De fait, la dimension culturelle et coutumière est extrêmement importante et je ne sais pas comment agir. J'aurais aimé que les experts ici présents citent au moins un pays où la situation des femmes a progressé de manière significative dans ce domaine. En revanche, en ce qui concerne les mutilations sexuelles féminines, des avancées ont été constatées. Je fais toujours référence à l'exemple du Burkina Faso, pays qui a connu une diminution du taux de mutilations. A la question « Êtes-vous favorables au maintien de l'excision ? » posée il y a quelques années à des femmes maliennes entre 15 ans et 45 ans dans le cadre d'une enquête de l'UNICEF, 85 % ont répondu par l'affirmative. La même question posée à des femmes burkinabé atteint seulement 15 à 20 % de réponses positives, alors que les deux pays sont voisins et constitués des mêmes ethnies. Pourquoi une telle différence ? Elle s'explique selon moi par trois facteurs. D'une part, la Première dame Chantal Compaoré s'est publiquement engagée contre l'excision, la qualifiant de « violence faite aux femmes » et appelant à cesser cette pratique. La première alerte vient donc des femmes. Ensuite, les médecins sont intervenus en expliquant que ce geste coutumier avait des répercussions sur la santé et qu'il fallait donc y mettre un terme. Enfin, les hommes ont été sensibilisés via des groupes de parole les invitant à considérer les risques de ces pratiques sur la santé de leurs filles.
Ces actions à trois niveaux se sont révélées efficaces.

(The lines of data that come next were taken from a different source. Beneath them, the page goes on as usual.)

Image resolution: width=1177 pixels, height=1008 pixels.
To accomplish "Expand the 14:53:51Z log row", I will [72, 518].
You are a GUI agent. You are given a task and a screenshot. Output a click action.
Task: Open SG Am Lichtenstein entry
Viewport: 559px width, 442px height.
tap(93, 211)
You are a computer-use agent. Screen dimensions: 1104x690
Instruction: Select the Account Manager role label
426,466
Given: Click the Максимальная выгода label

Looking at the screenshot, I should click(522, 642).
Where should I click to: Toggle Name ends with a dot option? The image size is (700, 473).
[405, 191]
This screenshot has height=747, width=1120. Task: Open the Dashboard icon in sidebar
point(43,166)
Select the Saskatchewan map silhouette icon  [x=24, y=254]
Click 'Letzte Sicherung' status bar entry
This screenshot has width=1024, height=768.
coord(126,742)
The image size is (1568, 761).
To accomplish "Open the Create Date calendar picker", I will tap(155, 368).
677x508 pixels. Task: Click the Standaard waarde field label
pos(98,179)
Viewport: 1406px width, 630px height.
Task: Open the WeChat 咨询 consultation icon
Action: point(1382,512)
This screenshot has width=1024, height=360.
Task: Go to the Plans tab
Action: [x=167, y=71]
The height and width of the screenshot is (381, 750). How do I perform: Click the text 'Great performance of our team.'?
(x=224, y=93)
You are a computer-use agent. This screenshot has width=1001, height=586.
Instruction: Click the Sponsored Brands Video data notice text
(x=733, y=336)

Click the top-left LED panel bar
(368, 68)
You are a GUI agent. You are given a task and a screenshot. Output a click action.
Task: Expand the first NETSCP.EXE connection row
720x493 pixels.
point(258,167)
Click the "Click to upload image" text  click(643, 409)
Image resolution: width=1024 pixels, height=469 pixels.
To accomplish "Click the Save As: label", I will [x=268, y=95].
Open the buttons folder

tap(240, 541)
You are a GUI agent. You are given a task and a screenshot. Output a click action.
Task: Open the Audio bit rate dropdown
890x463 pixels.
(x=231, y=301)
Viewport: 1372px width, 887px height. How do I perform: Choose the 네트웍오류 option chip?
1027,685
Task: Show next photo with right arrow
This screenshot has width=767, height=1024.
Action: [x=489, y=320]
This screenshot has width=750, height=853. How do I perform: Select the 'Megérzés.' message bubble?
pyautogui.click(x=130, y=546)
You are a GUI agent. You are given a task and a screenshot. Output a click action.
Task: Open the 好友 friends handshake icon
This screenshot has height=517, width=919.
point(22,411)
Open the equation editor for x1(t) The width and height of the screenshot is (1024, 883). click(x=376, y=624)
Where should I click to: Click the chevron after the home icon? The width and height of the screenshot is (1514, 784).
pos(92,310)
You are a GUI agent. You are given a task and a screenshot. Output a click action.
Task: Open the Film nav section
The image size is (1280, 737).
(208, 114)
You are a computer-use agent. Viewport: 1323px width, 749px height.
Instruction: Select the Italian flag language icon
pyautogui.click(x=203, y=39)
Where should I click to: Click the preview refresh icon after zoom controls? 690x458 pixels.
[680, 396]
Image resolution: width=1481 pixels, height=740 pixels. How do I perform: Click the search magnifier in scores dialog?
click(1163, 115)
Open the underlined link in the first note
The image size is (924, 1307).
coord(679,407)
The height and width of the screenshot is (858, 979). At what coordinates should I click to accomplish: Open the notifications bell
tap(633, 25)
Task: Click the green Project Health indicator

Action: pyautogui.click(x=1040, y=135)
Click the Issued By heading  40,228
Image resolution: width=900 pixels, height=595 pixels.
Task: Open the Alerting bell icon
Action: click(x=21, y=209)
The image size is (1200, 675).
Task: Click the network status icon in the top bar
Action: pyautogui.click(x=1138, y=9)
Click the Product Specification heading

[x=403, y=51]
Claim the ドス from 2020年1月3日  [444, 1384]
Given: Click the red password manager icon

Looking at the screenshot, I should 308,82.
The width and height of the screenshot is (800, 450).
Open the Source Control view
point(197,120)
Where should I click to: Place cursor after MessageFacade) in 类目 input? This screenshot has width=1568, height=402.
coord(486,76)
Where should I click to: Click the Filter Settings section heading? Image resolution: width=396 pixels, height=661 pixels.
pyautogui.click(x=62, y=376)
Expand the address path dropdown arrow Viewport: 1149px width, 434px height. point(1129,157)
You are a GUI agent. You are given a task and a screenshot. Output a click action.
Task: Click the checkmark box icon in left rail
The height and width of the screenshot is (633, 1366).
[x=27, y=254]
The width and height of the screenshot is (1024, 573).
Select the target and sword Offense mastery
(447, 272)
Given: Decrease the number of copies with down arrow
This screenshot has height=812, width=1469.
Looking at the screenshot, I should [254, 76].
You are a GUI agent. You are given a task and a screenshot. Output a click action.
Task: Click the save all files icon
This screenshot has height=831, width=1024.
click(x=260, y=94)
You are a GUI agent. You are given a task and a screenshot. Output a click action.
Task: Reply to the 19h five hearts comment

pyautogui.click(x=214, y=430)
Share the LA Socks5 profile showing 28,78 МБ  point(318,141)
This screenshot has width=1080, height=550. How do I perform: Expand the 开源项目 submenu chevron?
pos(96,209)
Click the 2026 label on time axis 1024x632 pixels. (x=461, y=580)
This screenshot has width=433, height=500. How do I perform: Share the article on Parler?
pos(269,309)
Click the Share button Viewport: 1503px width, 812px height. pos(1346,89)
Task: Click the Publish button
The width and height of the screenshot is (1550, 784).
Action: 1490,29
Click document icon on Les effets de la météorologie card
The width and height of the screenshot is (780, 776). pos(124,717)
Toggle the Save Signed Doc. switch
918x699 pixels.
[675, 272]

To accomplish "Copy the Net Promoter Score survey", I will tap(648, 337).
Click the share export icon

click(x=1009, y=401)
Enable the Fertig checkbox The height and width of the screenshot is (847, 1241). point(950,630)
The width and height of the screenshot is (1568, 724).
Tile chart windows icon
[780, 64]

Y a-t-il d'autres pays où une démarche de même ampleur serait efficace pour faire baisser le nombre de viols, qui sont aussi coutumiers, voire « banals », comme le disait Céline Bardet, dans beaucoup d'États ?
Je pense pour ma part qu'il faut agir à ces différents niveaux :
- les hommes, pour remettre en cause la pratique et son caractère habituel ;
- les médecins, qui doivent s'impliquer davantage ;
- les personnes que l'on écoute en raison de leur statut officiel, comme les « Premières dames » et les parlementaires.
Certains pays comptent d'ailleurs beaucoup de femmes députées, 50 % au Burundi à titre d'exemple. Je ne sais pas en revanche si elles disposent d'une écoute suffisante.